Data records =

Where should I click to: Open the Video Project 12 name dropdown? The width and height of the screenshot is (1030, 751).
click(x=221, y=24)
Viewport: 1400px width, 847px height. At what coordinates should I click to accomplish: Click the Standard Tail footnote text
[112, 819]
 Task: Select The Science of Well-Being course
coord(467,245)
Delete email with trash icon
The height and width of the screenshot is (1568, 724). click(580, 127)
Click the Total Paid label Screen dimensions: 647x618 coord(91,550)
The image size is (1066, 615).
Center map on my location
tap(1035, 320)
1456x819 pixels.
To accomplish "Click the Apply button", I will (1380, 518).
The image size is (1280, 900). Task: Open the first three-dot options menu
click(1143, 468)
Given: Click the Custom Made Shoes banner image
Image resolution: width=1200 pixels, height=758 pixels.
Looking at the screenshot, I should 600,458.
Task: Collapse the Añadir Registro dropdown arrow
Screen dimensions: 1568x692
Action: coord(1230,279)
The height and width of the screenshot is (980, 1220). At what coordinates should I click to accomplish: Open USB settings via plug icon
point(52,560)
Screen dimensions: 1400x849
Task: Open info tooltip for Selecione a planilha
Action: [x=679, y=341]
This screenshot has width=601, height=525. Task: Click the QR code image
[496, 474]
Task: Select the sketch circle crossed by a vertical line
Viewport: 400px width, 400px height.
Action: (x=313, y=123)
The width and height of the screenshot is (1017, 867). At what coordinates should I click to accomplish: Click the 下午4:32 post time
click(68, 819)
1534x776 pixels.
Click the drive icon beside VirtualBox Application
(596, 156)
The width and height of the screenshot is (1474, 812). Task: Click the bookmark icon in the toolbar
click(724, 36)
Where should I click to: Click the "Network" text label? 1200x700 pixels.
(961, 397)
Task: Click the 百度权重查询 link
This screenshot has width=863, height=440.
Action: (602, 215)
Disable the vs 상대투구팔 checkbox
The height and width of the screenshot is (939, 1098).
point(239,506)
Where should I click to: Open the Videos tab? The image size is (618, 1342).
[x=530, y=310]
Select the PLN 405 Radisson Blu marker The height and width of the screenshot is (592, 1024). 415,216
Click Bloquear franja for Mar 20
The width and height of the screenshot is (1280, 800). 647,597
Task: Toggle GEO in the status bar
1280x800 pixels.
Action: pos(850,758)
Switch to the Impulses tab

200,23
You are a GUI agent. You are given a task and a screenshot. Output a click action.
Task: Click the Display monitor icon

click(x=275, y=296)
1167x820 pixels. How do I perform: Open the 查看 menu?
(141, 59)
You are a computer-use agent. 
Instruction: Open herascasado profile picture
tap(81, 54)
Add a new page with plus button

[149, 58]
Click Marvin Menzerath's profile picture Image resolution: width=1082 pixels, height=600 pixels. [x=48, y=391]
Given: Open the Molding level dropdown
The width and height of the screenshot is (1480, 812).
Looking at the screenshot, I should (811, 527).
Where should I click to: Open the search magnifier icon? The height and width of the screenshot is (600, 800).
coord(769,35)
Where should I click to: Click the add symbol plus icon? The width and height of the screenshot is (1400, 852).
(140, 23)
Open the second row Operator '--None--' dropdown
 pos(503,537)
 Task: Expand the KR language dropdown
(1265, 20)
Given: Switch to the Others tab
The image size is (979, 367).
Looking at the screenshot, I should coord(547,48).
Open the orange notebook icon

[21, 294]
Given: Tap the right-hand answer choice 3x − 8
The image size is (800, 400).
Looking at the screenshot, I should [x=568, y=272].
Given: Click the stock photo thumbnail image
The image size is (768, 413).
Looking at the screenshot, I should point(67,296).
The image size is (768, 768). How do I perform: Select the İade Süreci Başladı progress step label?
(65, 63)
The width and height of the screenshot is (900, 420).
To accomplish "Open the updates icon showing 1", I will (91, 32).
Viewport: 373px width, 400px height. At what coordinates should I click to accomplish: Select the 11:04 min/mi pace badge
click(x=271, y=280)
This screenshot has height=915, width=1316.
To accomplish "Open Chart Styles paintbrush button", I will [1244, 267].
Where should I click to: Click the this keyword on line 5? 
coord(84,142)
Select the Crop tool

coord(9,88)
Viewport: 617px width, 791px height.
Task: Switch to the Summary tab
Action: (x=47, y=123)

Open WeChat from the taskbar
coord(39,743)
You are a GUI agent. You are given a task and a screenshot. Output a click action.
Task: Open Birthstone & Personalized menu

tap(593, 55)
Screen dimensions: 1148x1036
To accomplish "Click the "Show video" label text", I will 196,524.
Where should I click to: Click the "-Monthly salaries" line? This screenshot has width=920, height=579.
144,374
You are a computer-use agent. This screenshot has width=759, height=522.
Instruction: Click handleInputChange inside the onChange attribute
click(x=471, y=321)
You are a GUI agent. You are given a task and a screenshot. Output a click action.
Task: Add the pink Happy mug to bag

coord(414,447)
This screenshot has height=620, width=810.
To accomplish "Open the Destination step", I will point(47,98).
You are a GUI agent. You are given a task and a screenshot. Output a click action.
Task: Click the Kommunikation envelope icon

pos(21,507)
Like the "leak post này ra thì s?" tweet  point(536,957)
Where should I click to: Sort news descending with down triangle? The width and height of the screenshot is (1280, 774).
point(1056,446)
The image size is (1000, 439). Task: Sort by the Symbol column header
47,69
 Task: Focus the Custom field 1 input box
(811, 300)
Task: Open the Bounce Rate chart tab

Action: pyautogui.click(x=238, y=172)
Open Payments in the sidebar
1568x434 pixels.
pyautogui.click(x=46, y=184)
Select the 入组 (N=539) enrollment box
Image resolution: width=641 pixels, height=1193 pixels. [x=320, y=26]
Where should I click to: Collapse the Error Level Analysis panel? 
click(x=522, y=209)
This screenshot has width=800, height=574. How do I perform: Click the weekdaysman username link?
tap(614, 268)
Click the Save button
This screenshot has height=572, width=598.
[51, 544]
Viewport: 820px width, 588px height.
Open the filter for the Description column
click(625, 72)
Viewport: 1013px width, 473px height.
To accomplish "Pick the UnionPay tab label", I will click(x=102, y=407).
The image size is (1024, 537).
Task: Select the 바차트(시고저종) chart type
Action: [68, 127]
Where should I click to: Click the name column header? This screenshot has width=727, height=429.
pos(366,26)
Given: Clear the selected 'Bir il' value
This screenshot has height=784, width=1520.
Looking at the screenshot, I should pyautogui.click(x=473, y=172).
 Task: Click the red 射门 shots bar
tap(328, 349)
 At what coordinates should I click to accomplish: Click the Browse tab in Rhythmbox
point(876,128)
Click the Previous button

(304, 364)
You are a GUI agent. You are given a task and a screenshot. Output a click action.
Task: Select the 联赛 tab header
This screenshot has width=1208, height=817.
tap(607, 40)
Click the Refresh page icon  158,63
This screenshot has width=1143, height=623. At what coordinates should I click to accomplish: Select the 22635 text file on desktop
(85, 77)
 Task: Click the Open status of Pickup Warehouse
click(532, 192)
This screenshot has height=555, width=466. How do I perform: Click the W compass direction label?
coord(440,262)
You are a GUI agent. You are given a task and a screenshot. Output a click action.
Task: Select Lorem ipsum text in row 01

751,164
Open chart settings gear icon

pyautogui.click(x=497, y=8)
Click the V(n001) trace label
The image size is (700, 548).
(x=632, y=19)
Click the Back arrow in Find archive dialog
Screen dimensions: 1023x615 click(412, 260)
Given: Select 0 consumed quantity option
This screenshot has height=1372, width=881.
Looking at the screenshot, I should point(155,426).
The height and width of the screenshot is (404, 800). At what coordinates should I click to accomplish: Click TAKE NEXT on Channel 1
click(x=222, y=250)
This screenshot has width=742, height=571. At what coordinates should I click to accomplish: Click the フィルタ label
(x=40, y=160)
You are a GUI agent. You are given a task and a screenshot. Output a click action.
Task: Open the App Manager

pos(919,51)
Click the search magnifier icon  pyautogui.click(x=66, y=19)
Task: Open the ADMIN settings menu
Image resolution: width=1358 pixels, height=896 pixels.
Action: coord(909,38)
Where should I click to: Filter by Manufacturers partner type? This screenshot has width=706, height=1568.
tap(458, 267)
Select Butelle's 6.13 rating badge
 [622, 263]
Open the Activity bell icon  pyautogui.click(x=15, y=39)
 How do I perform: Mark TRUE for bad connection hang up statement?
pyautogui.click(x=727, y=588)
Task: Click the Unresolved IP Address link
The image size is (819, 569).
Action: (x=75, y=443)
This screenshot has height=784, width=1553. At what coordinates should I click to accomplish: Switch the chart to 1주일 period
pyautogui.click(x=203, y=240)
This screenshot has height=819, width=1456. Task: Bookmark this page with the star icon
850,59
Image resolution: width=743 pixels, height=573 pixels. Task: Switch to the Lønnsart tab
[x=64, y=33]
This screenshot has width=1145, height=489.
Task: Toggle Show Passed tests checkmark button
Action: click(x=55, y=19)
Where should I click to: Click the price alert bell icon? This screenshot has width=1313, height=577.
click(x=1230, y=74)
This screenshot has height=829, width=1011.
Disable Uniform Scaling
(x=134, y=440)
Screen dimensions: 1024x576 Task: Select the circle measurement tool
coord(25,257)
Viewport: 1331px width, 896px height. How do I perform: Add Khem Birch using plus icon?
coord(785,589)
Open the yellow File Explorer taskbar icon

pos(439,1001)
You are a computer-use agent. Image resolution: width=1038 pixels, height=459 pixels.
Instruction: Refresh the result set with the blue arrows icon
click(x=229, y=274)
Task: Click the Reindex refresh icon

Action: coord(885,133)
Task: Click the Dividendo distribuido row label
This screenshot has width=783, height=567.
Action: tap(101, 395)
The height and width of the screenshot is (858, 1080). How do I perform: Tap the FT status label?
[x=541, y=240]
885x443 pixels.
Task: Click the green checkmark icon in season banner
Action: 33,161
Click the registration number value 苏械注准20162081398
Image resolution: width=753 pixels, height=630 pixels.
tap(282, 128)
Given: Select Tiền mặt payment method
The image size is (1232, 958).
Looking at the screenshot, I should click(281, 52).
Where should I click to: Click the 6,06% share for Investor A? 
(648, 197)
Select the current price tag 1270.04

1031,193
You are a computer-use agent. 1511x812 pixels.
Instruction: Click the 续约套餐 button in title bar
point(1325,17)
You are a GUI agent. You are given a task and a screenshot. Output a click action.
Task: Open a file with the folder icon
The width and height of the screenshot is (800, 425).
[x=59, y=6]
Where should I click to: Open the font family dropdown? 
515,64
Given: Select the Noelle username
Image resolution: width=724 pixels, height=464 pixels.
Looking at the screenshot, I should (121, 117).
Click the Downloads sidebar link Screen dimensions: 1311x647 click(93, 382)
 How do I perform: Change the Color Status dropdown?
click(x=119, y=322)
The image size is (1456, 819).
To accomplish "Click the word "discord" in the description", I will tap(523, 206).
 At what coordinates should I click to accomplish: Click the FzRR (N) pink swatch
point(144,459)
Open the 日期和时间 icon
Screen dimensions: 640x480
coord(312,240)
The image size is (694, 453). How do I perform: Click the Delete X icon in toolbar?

What you are asked to do =
Check each line above for the word "computer" and copy the ones that have it.

Task answer =
You are a computer-use agent. 
You are a computer-use agent. This screenshot has width=759, height=522.
You are a computer-use agent. Image resolution: width=1038 pixels, height=459 pixels.
You are a computer-use agent. 1511x812 pixels.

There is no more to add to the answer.